### やるべき作業
下にある牧場の話の文章から、「当初、裕介さんには跡を継ぐ意」で始めて「就農しました。不純な動機ですよ(笑)。」」まで続く部分を、一字も変えずに出力してください。

:: 提供された抜粋

オオヤブデイリーファームは、大薮裕介さんが産まれる約3年前、父である正勝さんが創業しました。その当時は高度経済成長期。正勝さんは、「これからは酪農だ」という流れに乗った形だったそうです。
当初、裕介さんには跡を継ぐ意識はまったくなかったそう。しかし「服飾デザインの仕事への就活も始めていた大学4年の時、突然母が倒れてしまって。」
大学へ通いながら、牧場の仕事に本格的に携わり始めました。
お母様の容態が落ち着いた頃、牧場関連の研修旅行でアメリカを横断する機会に恵まれた大薮さん。そこで共に旅をした酪農家のご夫婦が毎年海外旅行をしていると聞いたといいます。「酪農家であっても、時間とお金をマネジメントできれば海外旅行へ行けるんだ、酪農家っていいんじゃない? くらいの気持ちで就農しました。不純な動機ですよ(笑)。」
大薮さんは笑顔で話します。
しかし就農した大薮さんは、現実が厳しいものと思い知らされます。BSE(狂牛病)や口蹄疫といった牛の感染症、さらに国による生乳の生産調整を受け、酪農業界は過酷な状況に陥りました。大薮さんの収入も大幅に減少します。
酪農業界への不安が、最悪の状況になってきたのが30歳になったころ。
「地元の酪農家の先輩が亡くなり、わが家の畑が次々と売りに出されるなど、多くのきっかけが立て続けに起こり、牧場から逃げている場合ではないと気付かされました。」
経営に関する勉強会や、マーケティング研究会に参加し、真剣に学び始めたといいます。
大薮さんには、勉強会の講師からかけられた、忘れられない言葉があります。
「牛乳1滴をしぼるのに3年がかかります。それなのに水より安い価格になる。どうしてですか、とたずねたとき、逆に『大薮くん、あなたの商品に選ばれる理由はありますか?』と聞かれたんです。」
一般的に、販売されている牛乳のラベルに、生産した牧場名が載ることはありません。
「選ばれる理由を持つためには、うちの牧場だけの商品をつくるしかない。」
大薮さんが心を決めた瞬間でした。
補助金などを活用し、加工品の製造所として用意できたのは、2.5m四方の狭い工房。
牛乳の加工品は「1商品につき1部屋」といったルールがあり、加工品として製造できるのは1種類のみです。果物などのフレーバーによって味が決まるアイスクリーム、職人の技が必要で廃棄成分も多いチーズ…と選択肢を消し、最終的にヨーグルトを選びました。
牛乳の濃厚さがクリーム層で表現でき、生乳を無駄なく活用できるヨーグルトに、大薮さんは牧場の未来を託しました。
大薮さんのヨーグルトづくりは試行錯誤の連続。
「職人としては素人同然ですから、以前から委託製造をお願いしていた別の牧場の方に聞きながら、乳酸菌の量や発酵時間を変えて、少しずつ味を確かめていきました。」
当時おろしていた道の駅の売場では、製造委託のロットごとに乳酸菌を変えて研究していっていたので、手作りのポップに、〈オオヤブデイリーファームの挑戦〉と掲げ、手書きでその日のヨーグルトの味を書き込んでいたそう。

::::
:: 提供データ

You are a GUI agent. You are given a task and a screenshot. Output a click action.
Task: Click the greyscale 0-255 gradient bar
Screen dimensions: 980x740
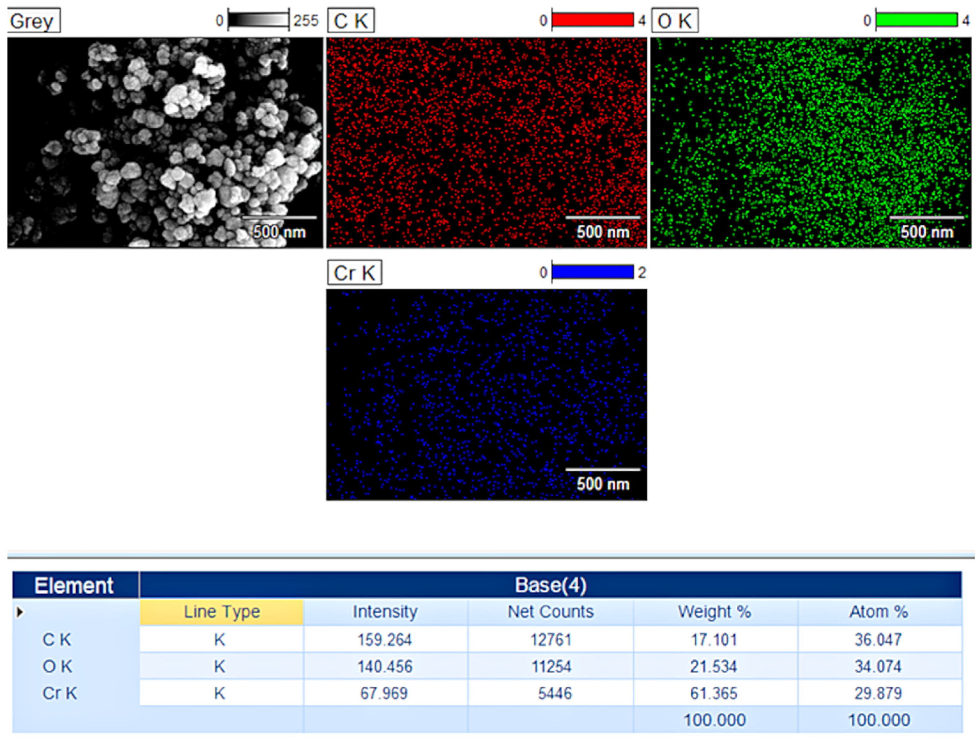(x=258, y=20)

::::

### 作業の回答
当初、裕介さんには跡を継ぐ意識はまったくなかったそう。しかし「服飾デザインの仕事への就活も始めていた大学4年の時、突然母が倒れてしまって。」
大学へ通いながら、牧場の仕事に本格的に携わり始めました。
お母様の容態が落ち着いた頃、牧場関連の研修旅行でアメリカを横断する機会に恵まれた大薮さん。そこで共に旅をした酪農家のご夫婦が毎年海外旅行をしていると聞いたといいます。「酪農家であっても、時間とお金をマネジメントできれば海外旅行へ行けるんだ、酪農家っていいんじゃない? くらいの気持ちで就農しました。不純な動機ですよ(笑)。」